> **Data**

Start of Block

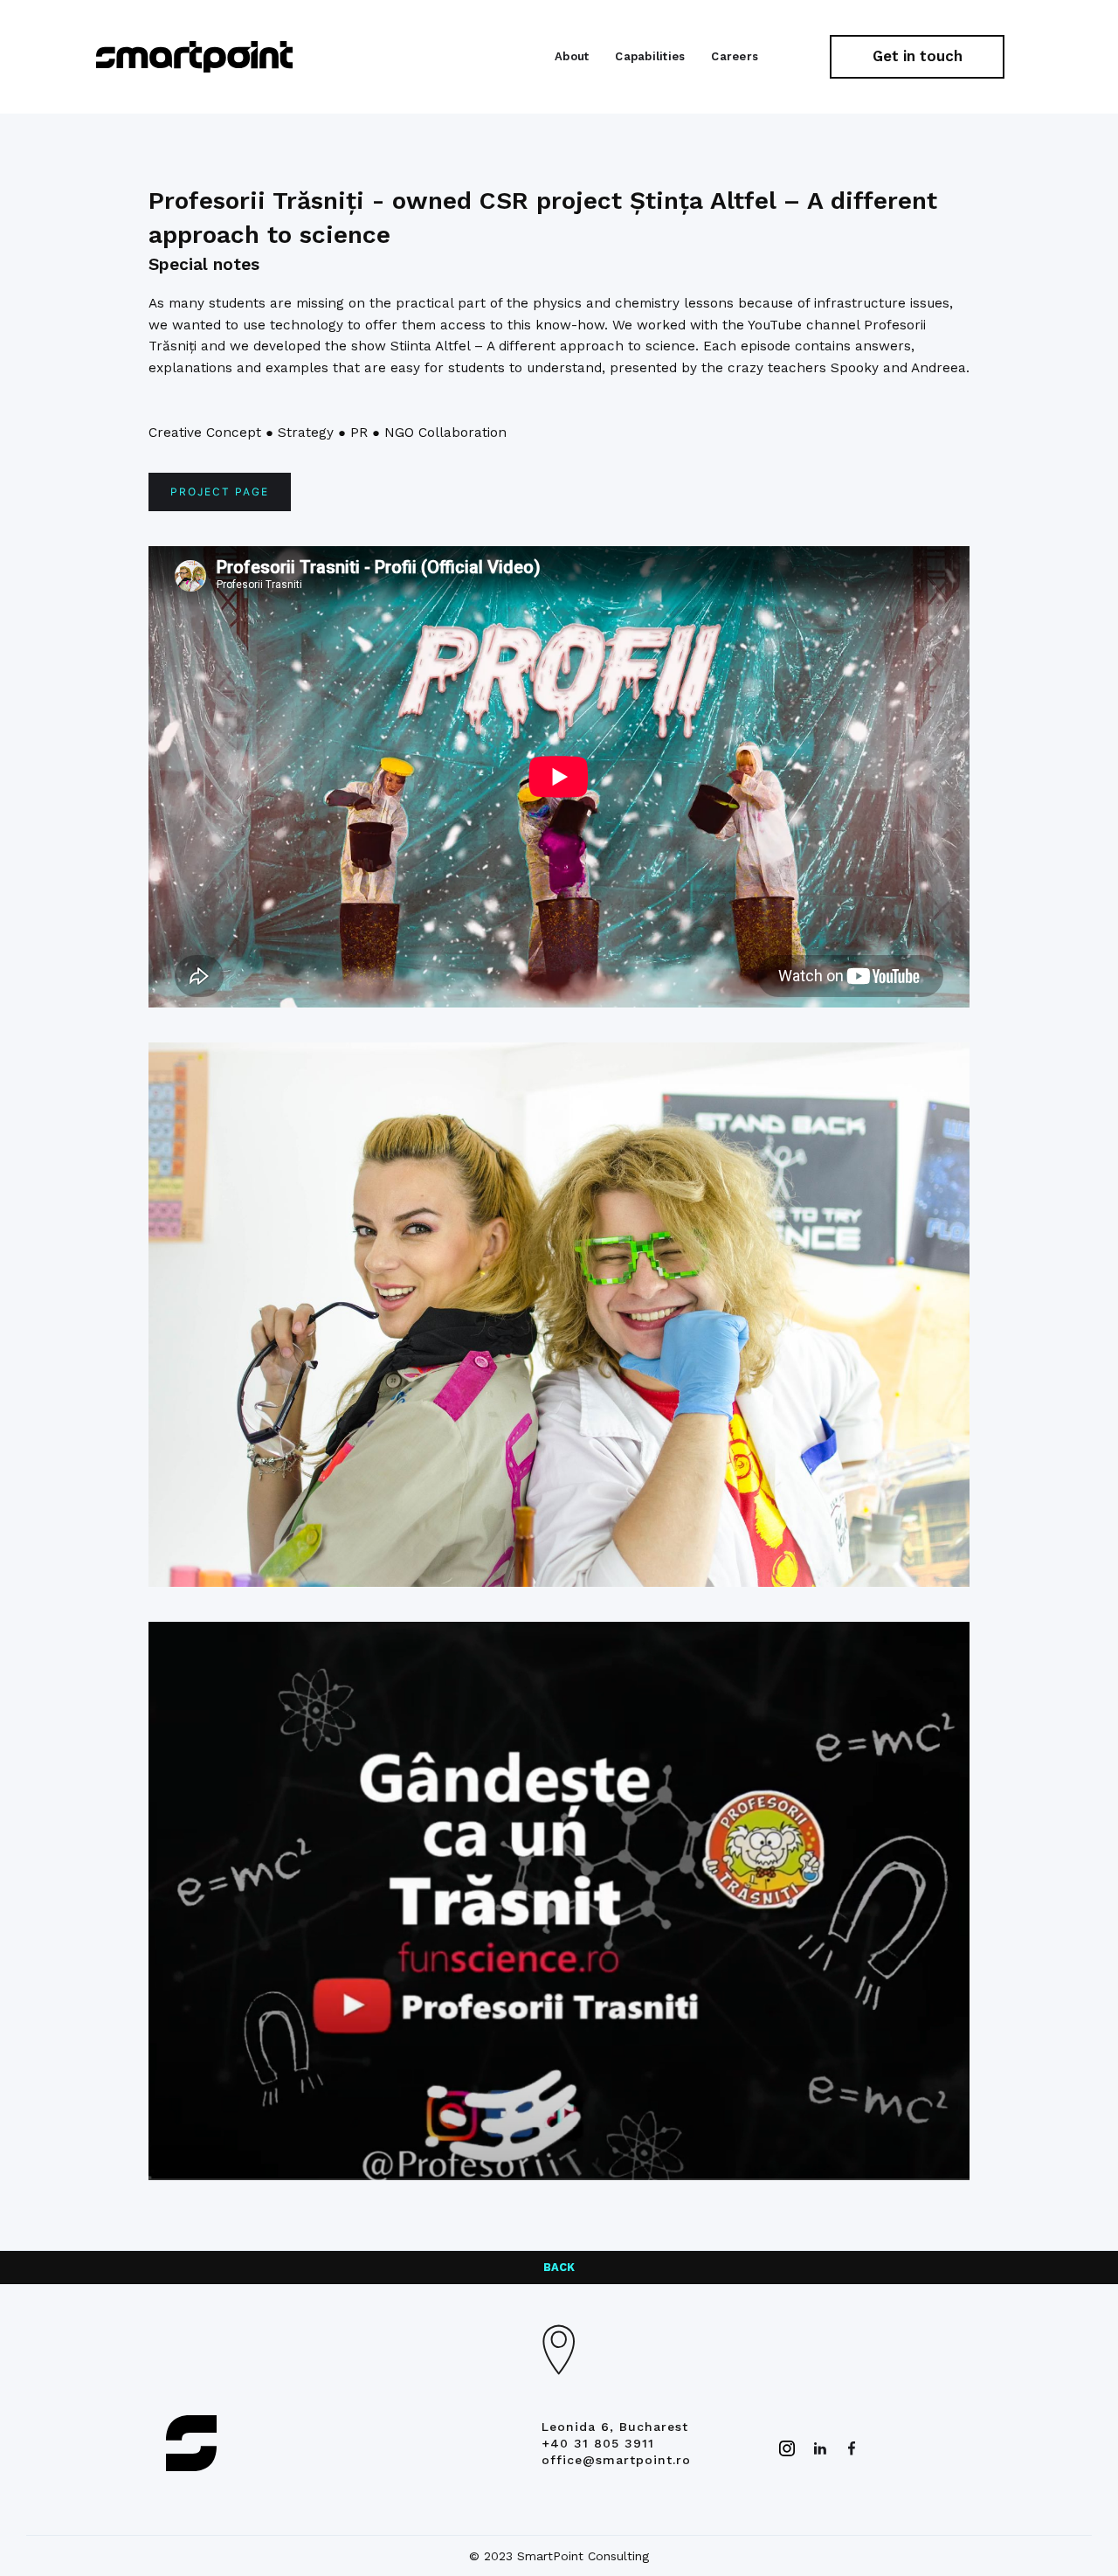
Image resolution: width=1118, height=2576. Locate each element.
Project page (219, 492)
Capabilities (650, 56)
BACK (559, 2267)
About (572, 56)
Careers (734, 56)
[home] (194, 57)
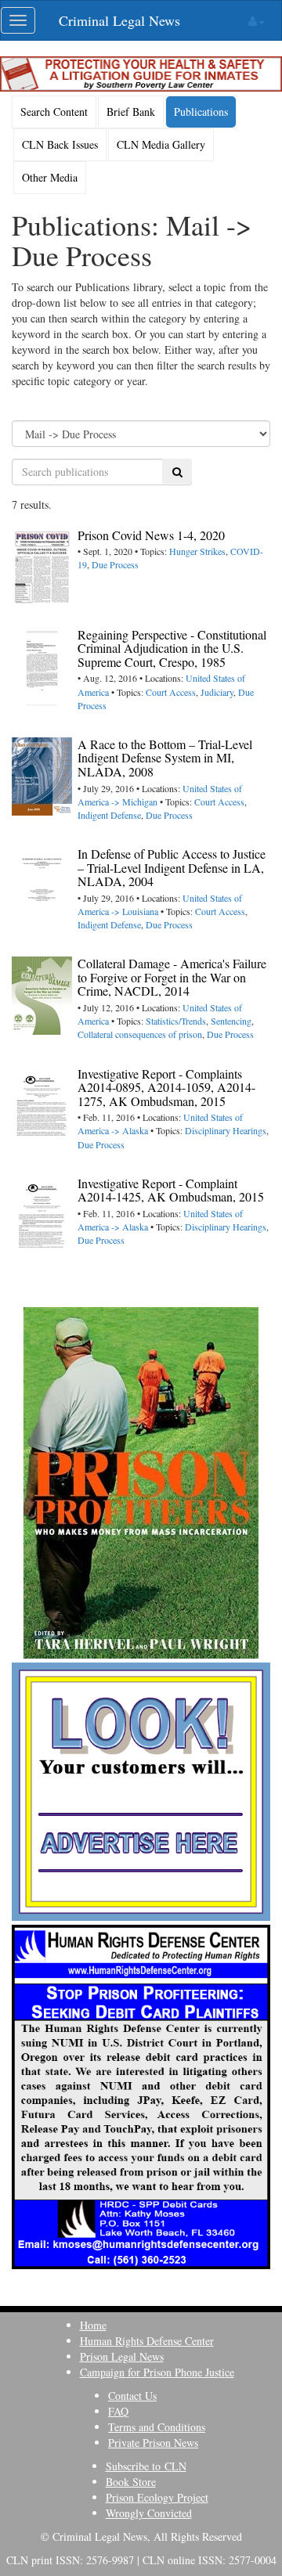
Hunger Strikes (197, 551)
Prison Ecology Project (157, 2497)
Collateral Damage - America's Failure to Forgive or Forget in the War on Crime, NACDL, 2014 (172, 977)
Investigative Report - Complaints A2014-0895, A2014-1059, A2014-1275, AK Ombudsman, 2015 (166, 1087)
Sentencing (231, 1020)
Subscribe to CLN (146, 2466)
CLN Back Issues (60, 144)
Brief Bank (131, 111)
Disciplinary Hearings (225, 1130)
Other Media (50, 177)
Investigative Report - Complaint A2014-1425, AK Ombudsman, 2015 (171, 1190)
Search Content (54, 111)
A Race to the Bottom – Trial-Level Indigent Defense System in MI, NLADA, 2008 (165, 758)
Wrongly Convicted (149, 2513)
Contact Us (132, 2395)
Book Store (131, 2481)
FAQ (118, 2411)
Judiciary (217, 692)
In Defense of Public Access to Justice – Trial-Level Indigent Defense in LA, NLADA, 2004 (172, 867)
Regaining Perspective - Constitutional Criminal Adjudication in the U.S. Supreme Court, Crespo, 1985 (172, 648)
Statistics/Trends (176, 1020)
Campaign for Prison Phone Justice (157, 2372)
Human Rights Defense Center (147, 2340)
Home (93, 2325)
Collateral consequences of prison (140, 1034)
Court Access (171, 692)
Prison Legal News (122, 2356)
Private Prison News (153, 2442)
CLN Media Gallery (161, 144)
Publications (201, 111)
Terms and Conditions (156, 2426)
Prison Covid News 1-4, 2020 (151, 535)
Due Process (115, 564)
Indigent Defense (109, 815)
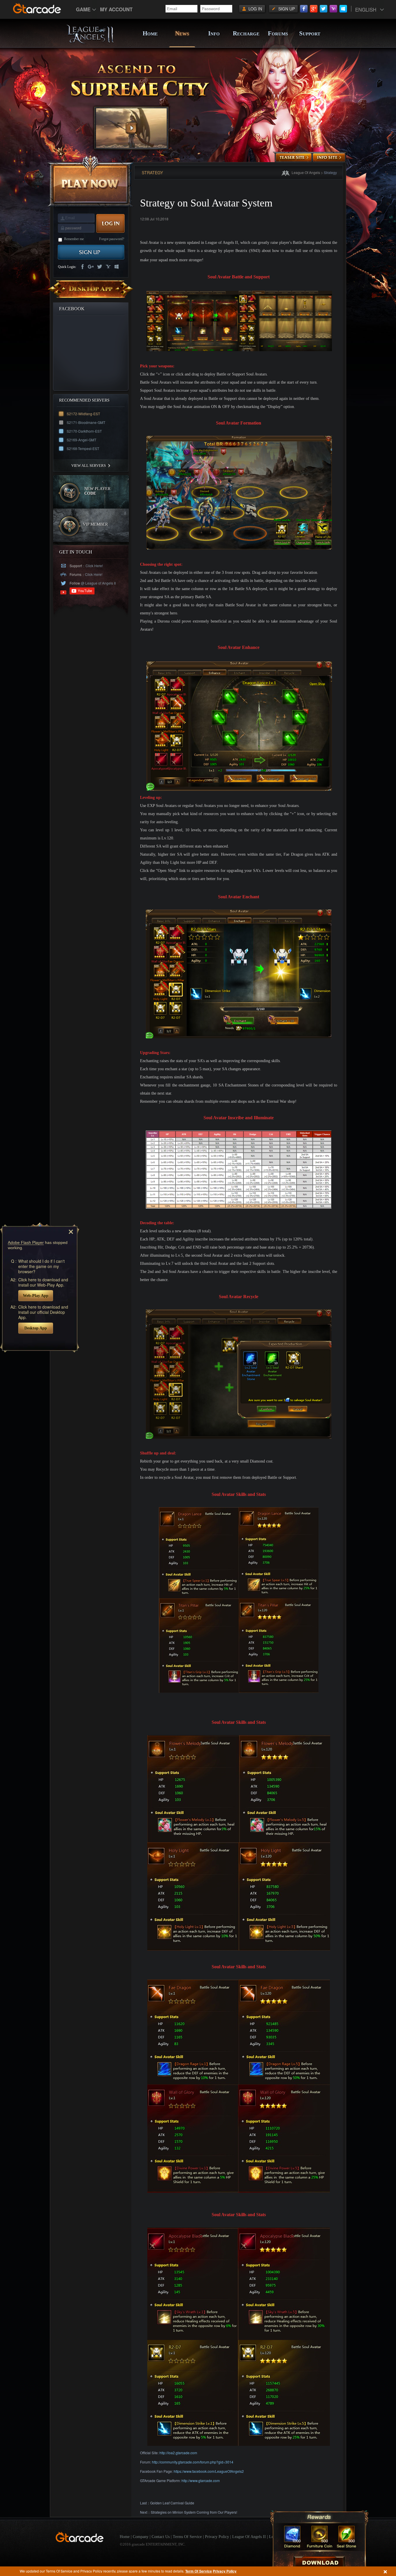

End of Block

> **Assignment**
Copy out every line of the data exactly, leaving the images behind.

> **Response to the task**
Image resolution: width=1118, height=2576. Locate each element.
Project page (219, 492)
Capabilities (650, 56)
BACK (559, 2267)
About (572, 56)
Careers (734, 56)
[home] (194, 57)
Hunger Strikes (197, 551)
Prison Ecology Project (157, 2497)
Collateral Damage - America's Failure to Forgive or Forget in the War on Crime, NACDL, 2014 (172, 977)
Investigative Report - Complaints A2014-0895, A2014-1059, A2014-1275, AK Ombudsman, 2015 (166, 1087)
Sentencing (231, 1020)
Subscribe to CLN (146, 2466)
CLN Back Issues (60, 144)
Brief Bank (131, 111)
Disciplinary Hearings (225, 1130)
Other Media (50, 177)
Investigative Report - Complaint A2014-1425, AK Ombudsman, 2015 (171, 1190)
Search Content (54, 111)
A Race to the Bottom – Trial-Level Indigent Defense System in MI, NLADA, 2008 (165, 758)
Wrongly Convicted (149, 2513)
Contact Us (132, 2395)
Book Store (131, 2481)
FAQ (118, 2411)
Judiciary (217, 692)
In Defense of Public Access to Justice – Trial-Level Indigent Defense in LA, NLADA, 2004 (172, 867)
Regaining Perspective - Constitutional Criminal Adjudication in the U.S. Supreme Court, Crespo, 1985 (172, 648)
Statistics/Trends (176, 1020)
Campaign for Prison Phone Justice (157, 2372)
Human Rights Defense Center (147, 2340)
Home (93, 2325)
Collateral consequences of prison (140, 1034)
Court Access (171, 692)
Prison Legal News (122, 2356)
Private Prison News (153, 2442)
CLN Media Gallery (161, 144)
Publications (201, 111)
Terms and Conditions (156, 2426)
Prison Covid News 1-4, 2020 (151, 535)
Due Process (115, 564)
Indigent Defense (109, 815)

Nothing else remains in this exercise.